Nel 1953, anno in cui viene allestita a Milano la mostra I pittori della realtà in Lombardia, Roberto Longhi rivela «nell’inclinazione del Moroni il fondamento realistico che reggerà l’arte lombarda per due secoli», e descrive i suoi ritratti «così veri, semplici, documentari da comunicarci addirittura la certezza di averne conosciuto i modelli». Questo fondamento realistico (inaugurato dal Lotto del periodo bergamasco, da Moretto, Savoldo e Romanino) viene ereditato dagli altri grandi artisti lombardi dei due secoli successivi: Caravaggio, Ceresa, Baschenis, Fra Galgario, Ceruti.
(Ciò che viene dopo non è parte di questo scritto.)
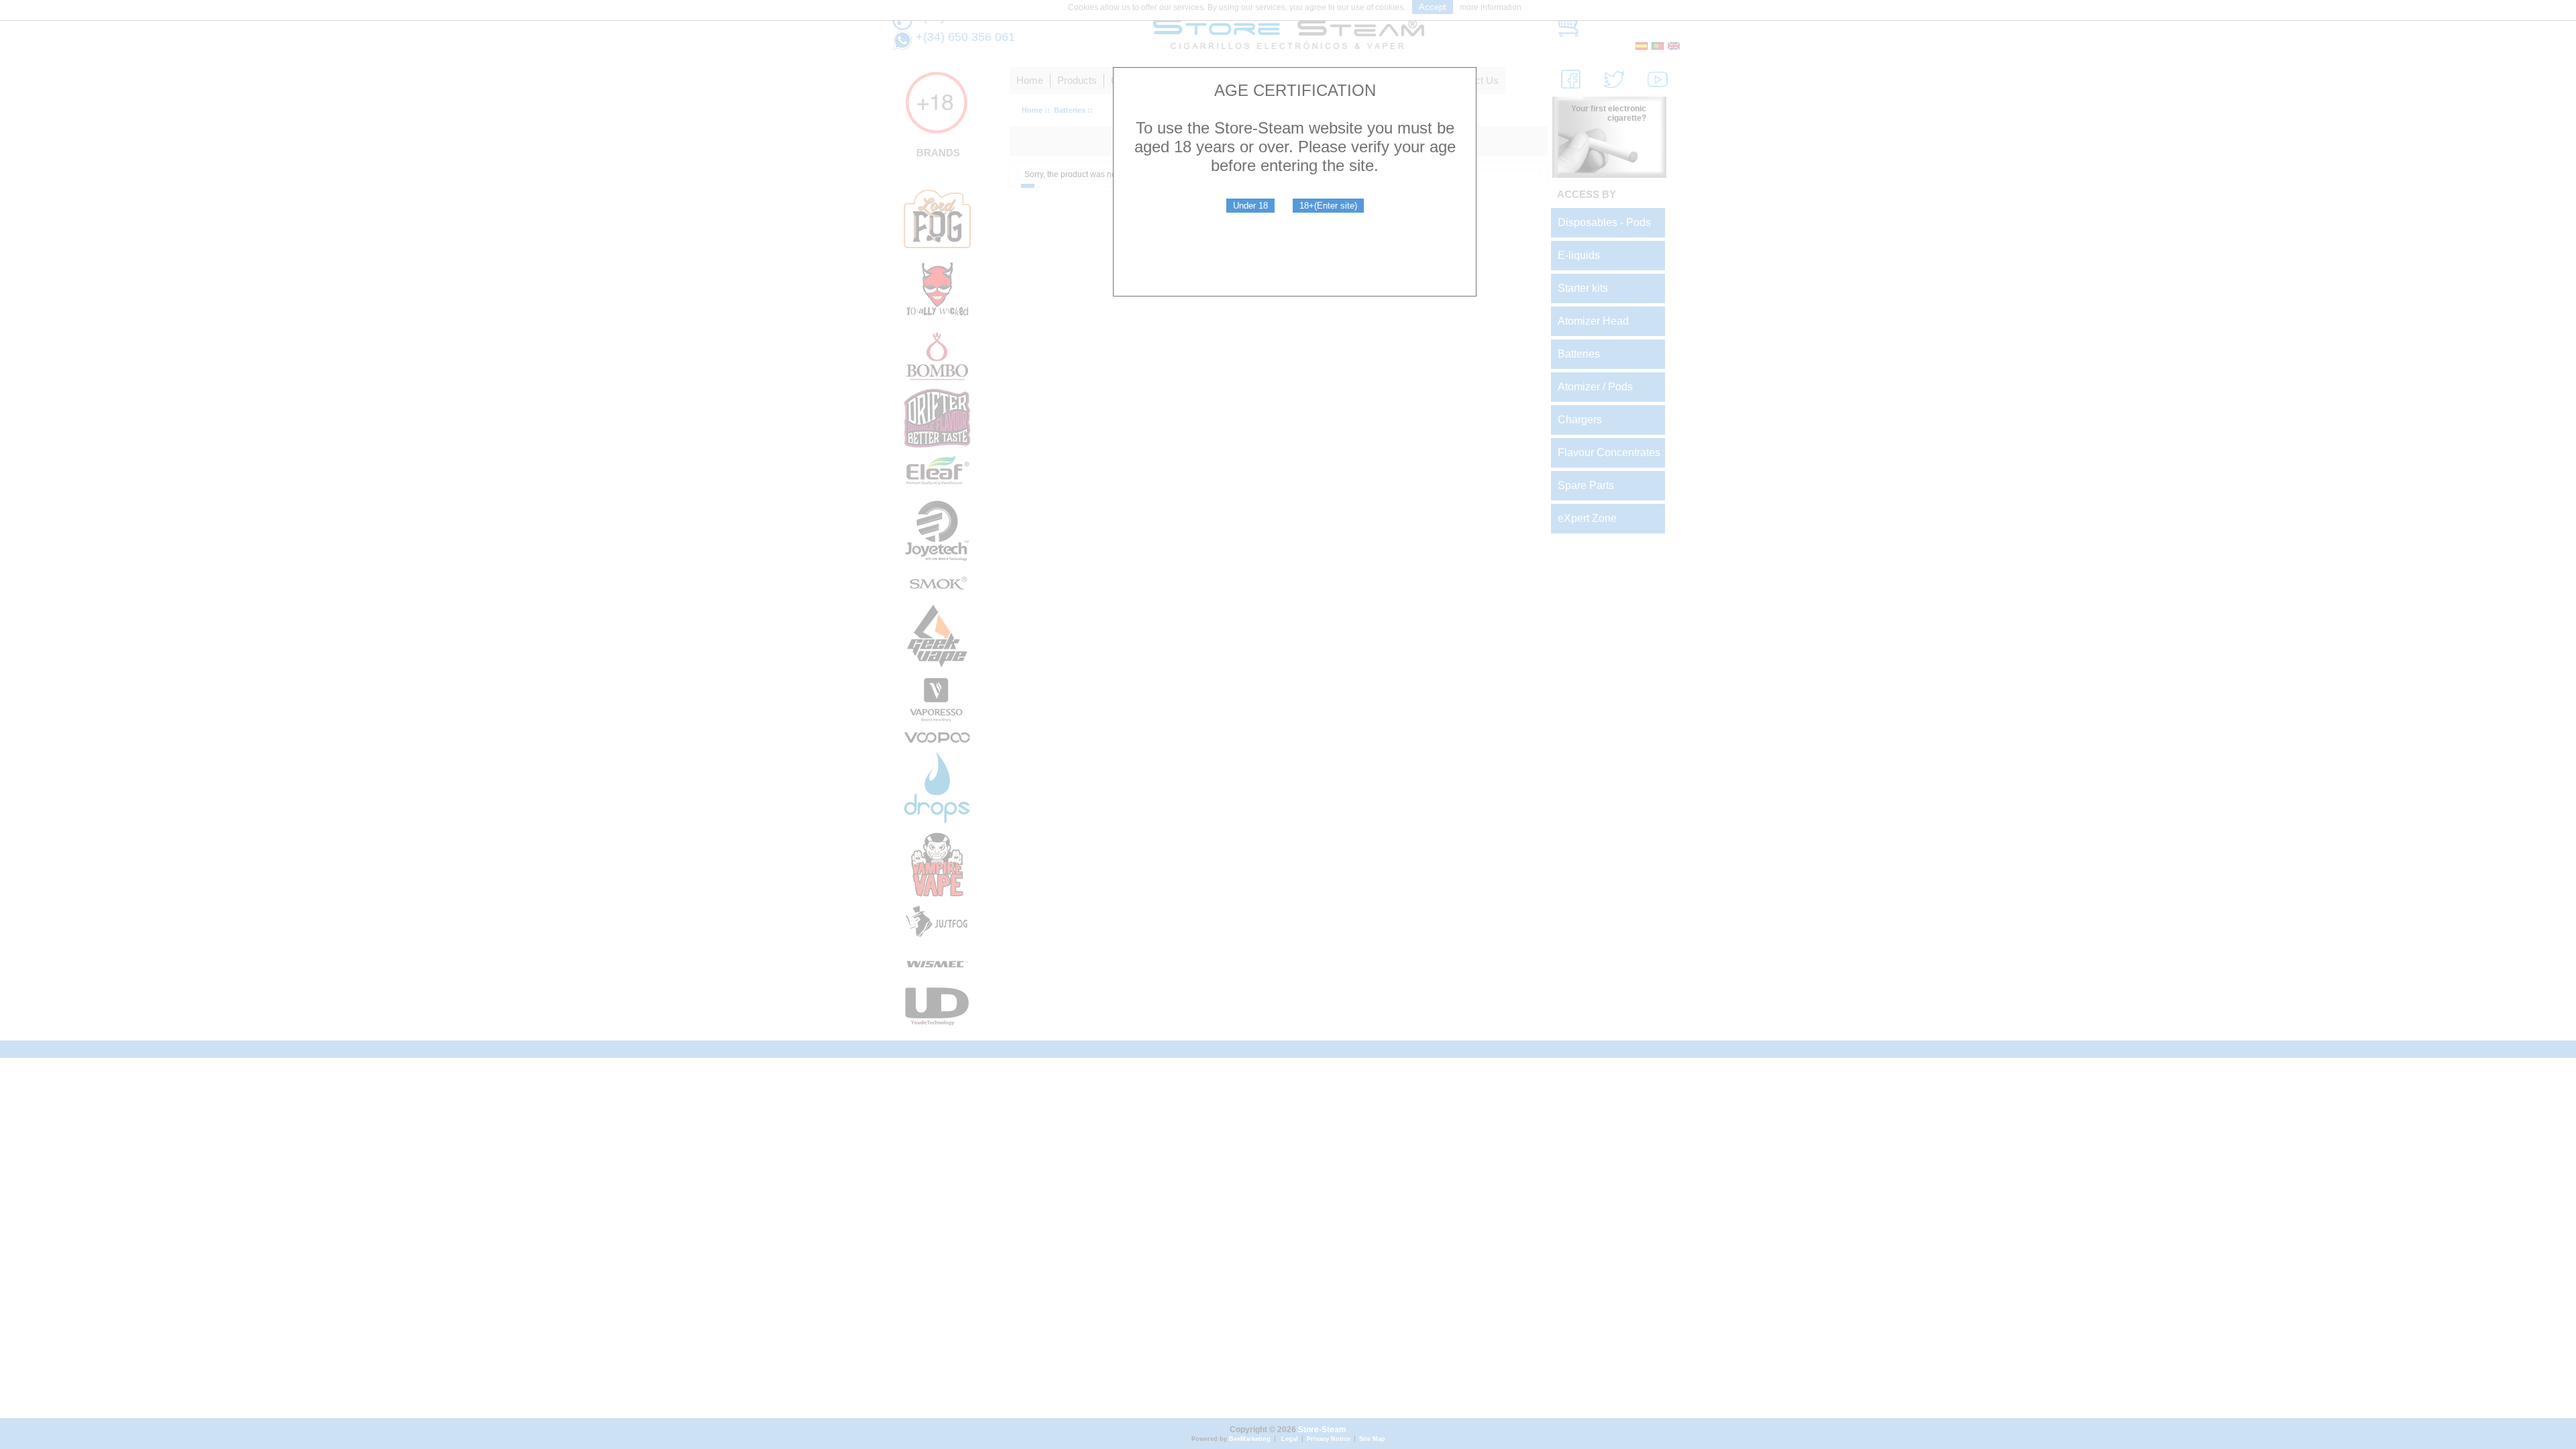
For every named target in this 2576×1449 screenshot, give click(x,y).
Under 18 (1250, 206)
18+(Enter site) (1328, 206)
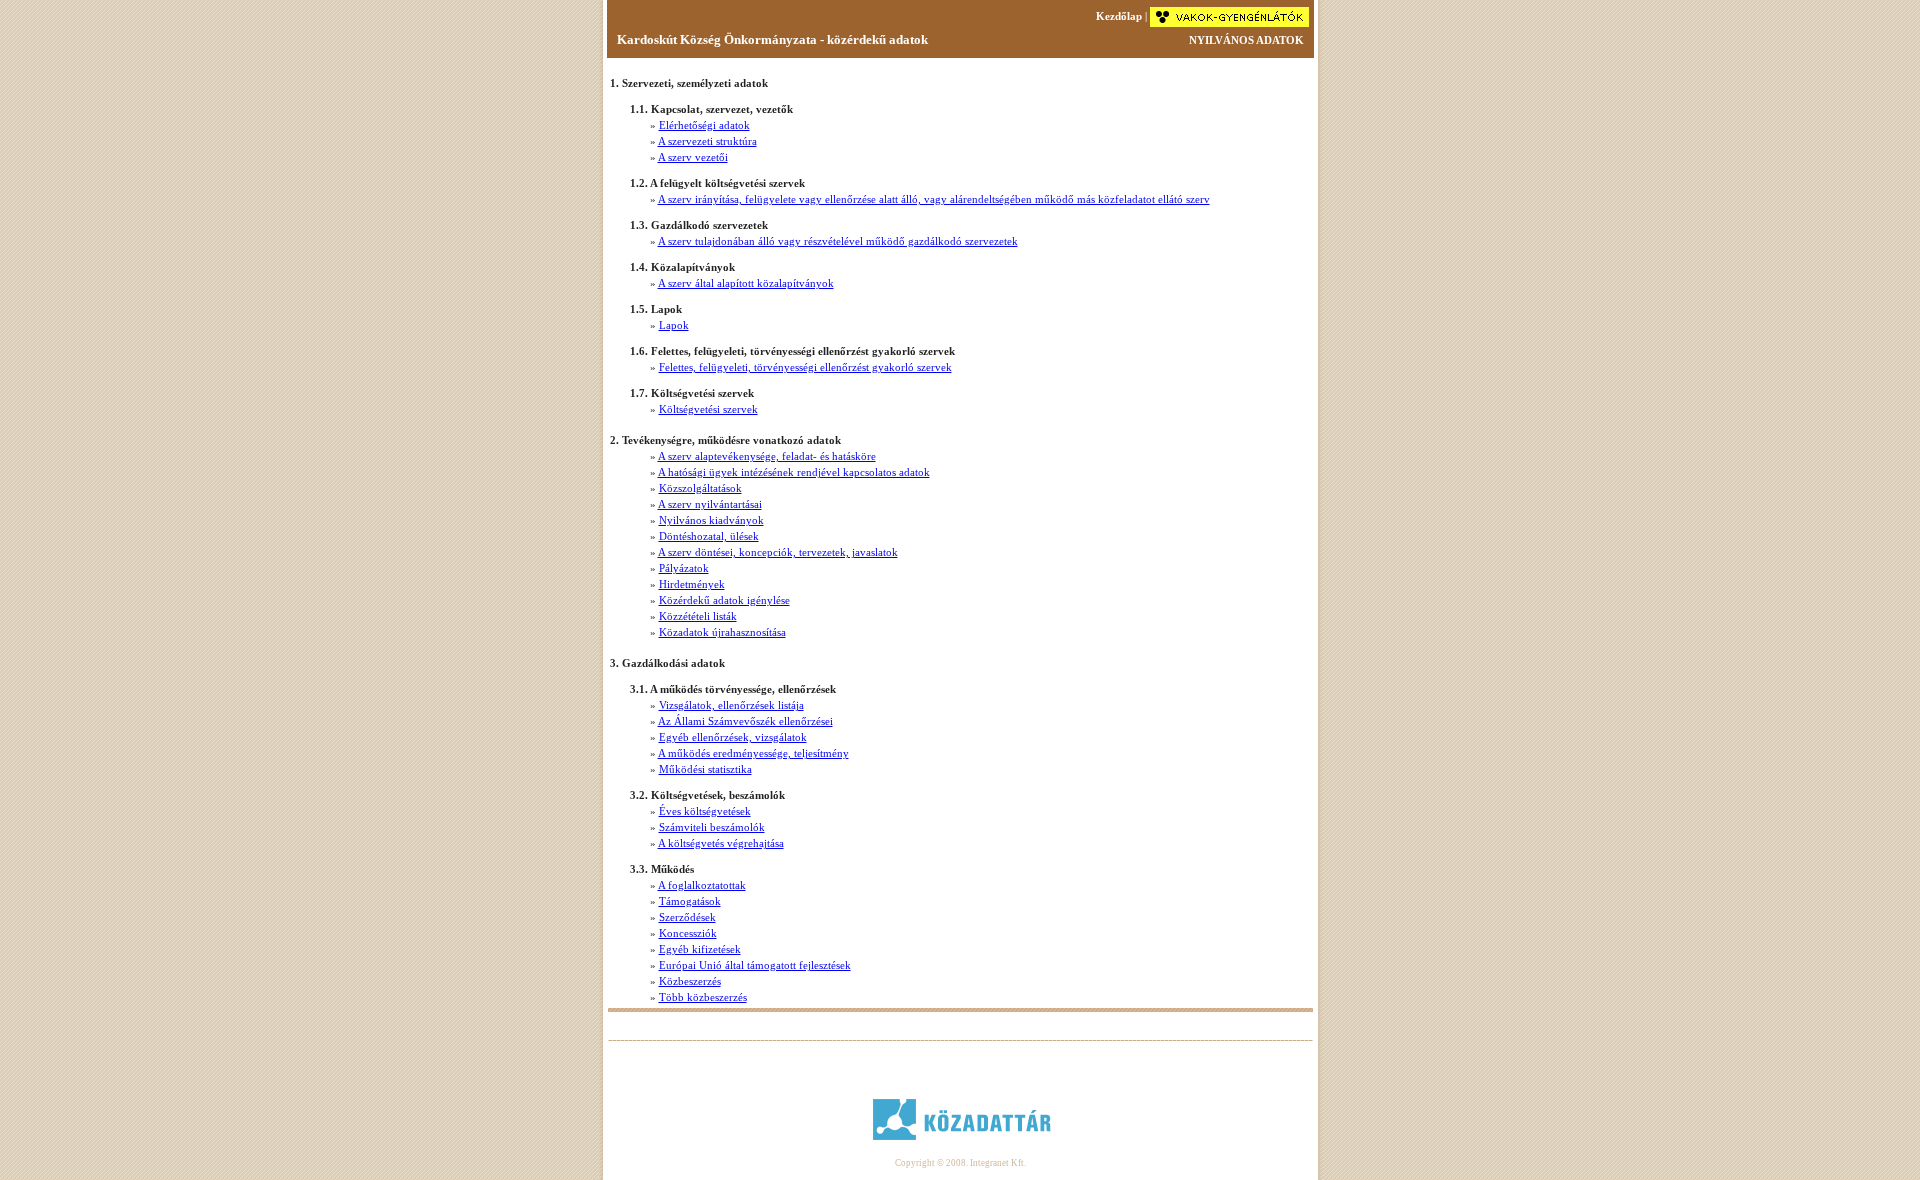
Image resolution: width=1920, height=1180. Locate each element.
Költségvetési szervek (708, 409)
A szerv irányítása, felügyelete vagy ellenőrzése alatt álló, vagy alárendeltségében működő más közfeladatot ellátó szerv (934, 199)
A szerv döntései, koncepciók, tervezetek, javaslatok (778, 552)
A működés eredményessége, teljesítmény (753, 753)
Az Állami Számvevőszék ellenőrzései (745, 721)
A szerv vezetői (693, 157)
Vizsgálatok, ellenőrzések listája (731, 705)
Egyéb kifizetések (700, 949)
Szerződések (687, 917)
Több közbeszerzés (703, 997)
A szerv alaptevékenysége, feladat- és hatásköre (767, 456)
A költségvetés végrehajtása (721, 843)
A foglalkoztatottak (702, 885)
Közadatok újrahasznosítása (722, 632)
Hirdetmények (692, 584)
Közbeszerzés (690, 981)
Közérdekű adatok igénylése (724, 600)
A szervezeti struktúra (707, 141)
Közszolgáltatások (700, 488)
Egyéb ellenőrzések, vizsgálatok (733, 737)
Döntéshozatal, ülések (709, 536)
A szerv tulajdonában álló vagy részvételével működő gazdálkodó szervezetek (838, 241)
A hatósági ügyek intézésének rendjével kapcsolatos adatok (794, 472)
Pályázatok (684, 568)
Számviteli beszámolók (712, 827)
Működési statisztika (705, 769)
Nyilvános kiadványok (711, 520)
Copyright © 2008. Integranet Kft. (960, 1163)
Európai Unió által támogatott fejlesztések (755, 965)
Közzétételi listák (698, 616)
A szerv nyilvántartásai (710, 504)
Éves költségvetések (705, 811)
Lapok (674, 325)
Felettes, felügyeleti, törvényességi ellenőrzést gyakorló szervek (805, 367)
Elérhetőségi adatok (704, 125)
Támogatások (690, 901)
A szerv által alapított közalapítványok (746, 283)
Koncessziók (688, 933)
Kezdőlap (1119, 16)
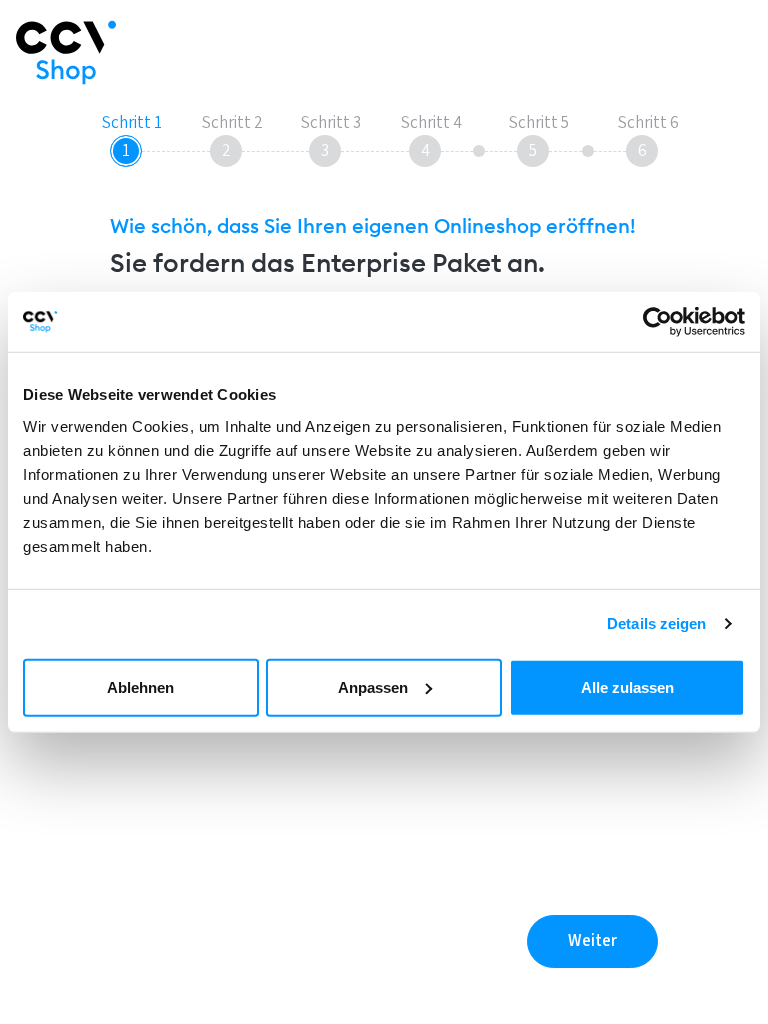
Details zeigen (656, 623)
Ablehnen (140, 686)
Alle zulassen (627, 686)
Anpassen (373, 686)
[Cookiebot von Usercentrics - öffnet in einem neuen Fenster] (657, 322)
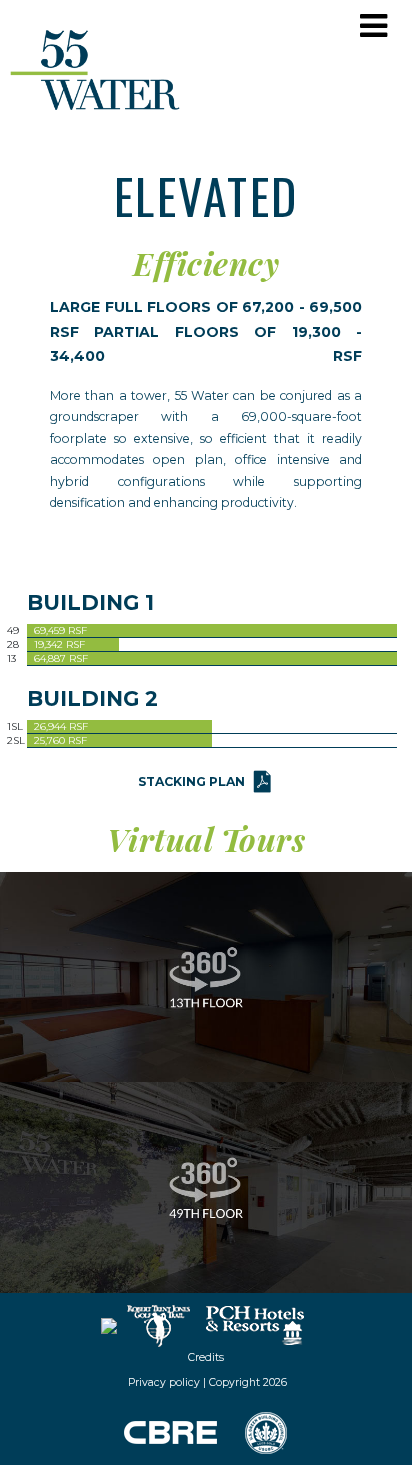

Giovan Battista Moroni (Albino, Bergamo, 1520/1524 circa - 1579) indaga le varietà individuali delle persone, il loro ruolo sociale in un periodo in cui la società sta accettando i precetti morali e di vita dettati dalla Controriforma. All’inizio dell’ottavo decennio del Cinquecento, l’artista si specializza nell’indagine psicologica, che diviene profonda e variata, si concentra sull’approfondimento naturalistico, mentre la materia pittorica diviene più atmosferica. E, da scrupoloso cronista, rivela i suoi ritrattati come interpreti di un momento storico, soffermandosi, oltre che sui volti e i gesti delle mani, anche sull’aspetto iperdescrittivo e fortemente mimetico degli abiti.
Il Cavaliere in rosa (1560) assume inoltre l’aspetto di un’impresa simbolica (avendo in mente il modello di Lotto), basata sul contrasto degli opposti vitamorte, primo-ultimo, alto-basso, discesa-ascensione. Lo sguardo fiero di Gian Gerolamo Grumelli e il suo abito rosa contrastano l’imminenza della caducità del mondo. L’abito alla spagnola, reso con una cromia setosa, risalta nell’ambiente in rovina, e anche il colore acceso delle gote pone in risalto il flusso vitale che scorre nel corpo dell’uomo, ventiquattrenne. La statua e il pezzo di marmo sopra cui appare la data del quadro («MDLX») alludono alla caducità delle cose e alla “vanitas” della materia. Al di sotto della nicchia è posto un bassorilievo con la scena biblica del rapimento in cielo di Elia sul carro di fuoco. Eliseo attende il mantello, che il profeta ha lasciato volutamente cadere durante la sua ascensione per lasciare al discepolo la traccia e la testimonianza di un evento metafisico e l’eredità della “virtus” profetica. Sotto il bassorilievo appare la scritta in lingua castigliana «mas el çaguero que el primero» (Meglio l’ultimo del primo), testimoniando l’influenza spagnola nei territori bergamaschi all’epoca in cui è stata realizzata l’opera. È curioso notare come Moroni abbia disegnato la spada dell’uomo ritratto proprio passante nel mezzo del bassorilievo, andando volutamente a dividere, o meglio a tracciare un confine tra la figura di Eliseo e quella del mantello discendente dal carro di fuoco. Tutto pare suggerire un’inversione di significati: anche la scritta sembra dare più importanza a Eliseo (“l’ultimo”) rispetto a Elia (“il primo”) assunto in cielo. L’edera, solitamente associata all’ascesi dell’anima verso Dio per la sua capacità di abbarbicarsi sui tronchi degli alberi e salire verso l’alto, nel quadro scende invece verso il basso, in direzione della statua classica ormai in rovina.